* REQUESTS *
**a)** In the agreement excerpt, on what basis is cost determined when the inventories on the 1997 Balance Sheet are valued?
**b)** Transcribe the portion of the agreement excerpt between "Seller is in" and "its intended purposes.", inclusive.

* PASSAGE SHOWN *

..........

Seller is in rightful possession of all premises and personal
property leased to it from others.  All tangible personal
property of Seller is generally in good operating condition and
repair (ordinary wear and tear excepted), has been utilized or
serviced only in a manner that would not void or limit the
coverage of any warranty thereon, has been properly maintained
and are adequate and suitable for its intended purposes.

     Section 3.19  Real Property.  Seller does not, directly or
indirectly, own any real property.  Schedule 3.19 hereto contains a 
true and complete list of all leases and subleases pursuant to which 
Seller is the lessee or lessor of any real property, complete and 
accurate copies of which leases have been previously furnished to
Purchaser.  Seller has a valid leasehold in and enjoys peaceful
and quiet possession of all property leased under such leases.

     Section 3.20  Personal Property Leases.  Schedule 3.20
hereto sets forth each lease of personal property under which Seller 
is either a lessee or lessor of certain of the Assets.  Each such 
lease is in full force and effect and is a valid and binding 
obligation of Seller and of each of the parties thereto.  Seller is 
not, and Seller does not have any knowledge that any other party is, 
in default with respect to any material term or condition of any
such lease, and no event has occurred which through the passage of
time or 
the giving of notice, or both, would constitute a material default
thereunder or would cause the acceleration of any obligation of
any party thereto or the creation of a lien or encumbrance upon
any Asset.



     Section 3.21  Inventory.  All of Seller's inventory of raw
materials, work in process and finished goods, parts and supplies 
         (including inventory on consignment) consists of items of a quantity 
and quality usable and saleable in the ordinary course of business
by 
Seller (net of any reserve reflected in the 1997 Balance Sheet), 
except for obsolete, defective, damaged and slow-moving items and 
items below standard quality, all of which have been written down on
the books of Seller to net realizable market value or have been
provided for by adequate reserves in the 1997 Balance Sheet.  All
inventories of finished goods consist of items that have been
manufactured in accordance with, and which meet, applicable
industry standards.  All inventories are correctly marked.  The
inventories shown on the 1997 Balance Sheet are based on
quantities determined by physical count or measurement and are
valued at the lesser of cost (determined on a first-in, first-out
basis) or market value and on a basis consistent with that of
prior years and are adjusted for excess and obsolescence in
compliance with Seller's accounting policies which have been
delivered in writing to Purchaser.

     Section 3.22 Intellectual Property.

(a)  Schedule 3.22 sets forth a complete and accurate
list and brief description of all patents, trademarks, logos,
service marks, trade names, corporate names, fictitious names and
copyrights, and each application therefor, which are either owned
by Seller or which are used by Seller in the Business and, in
each case where Seller is not the owner thereof, the name of the
owner thereof.  Except as set forth in Section 3.21, Seller is
the exclusive owner of or possesses adequate and valid licenses
and other rights to use all of the items set forth in Schedule
3.21 hereto and all trade secrets, licenses, inventions,
processes, discoveries, developments, designs, formulas, know-
how, drawings, customer and supplier lists, software,
confidential information and other proprietary information and
all other proprietary rights, intangible assets and intellectual
property, and all copies and tangible embodiments thereof in
whatever form or medium (collectively, "Intellectual Property")

..........

* MATERIAL PROVIDED *
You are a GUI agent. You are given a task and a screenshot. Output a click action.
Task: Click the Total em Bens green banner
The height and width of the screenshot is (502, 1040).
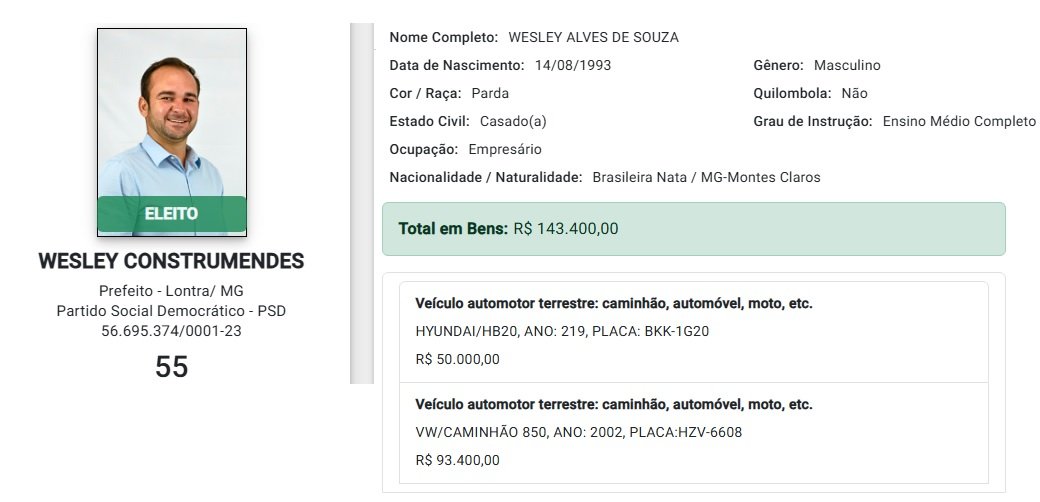point(693,229)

..........

* ANSWERS PER TASK *
**a)** Cost is determined on a first-in, first-out basis.

**b)**
Seller is in rightful possession of all premises and personal
property leased to it from others.  All tangible personal
property of Seller is generally in good operating condition and
repair (ordinary wear and tear excepted), has been utilized or
serviced only in a manner that would not void or limit the
coverage of any warranty thereon, has been properly maintained
and are adequate and suitable for its intended purposes.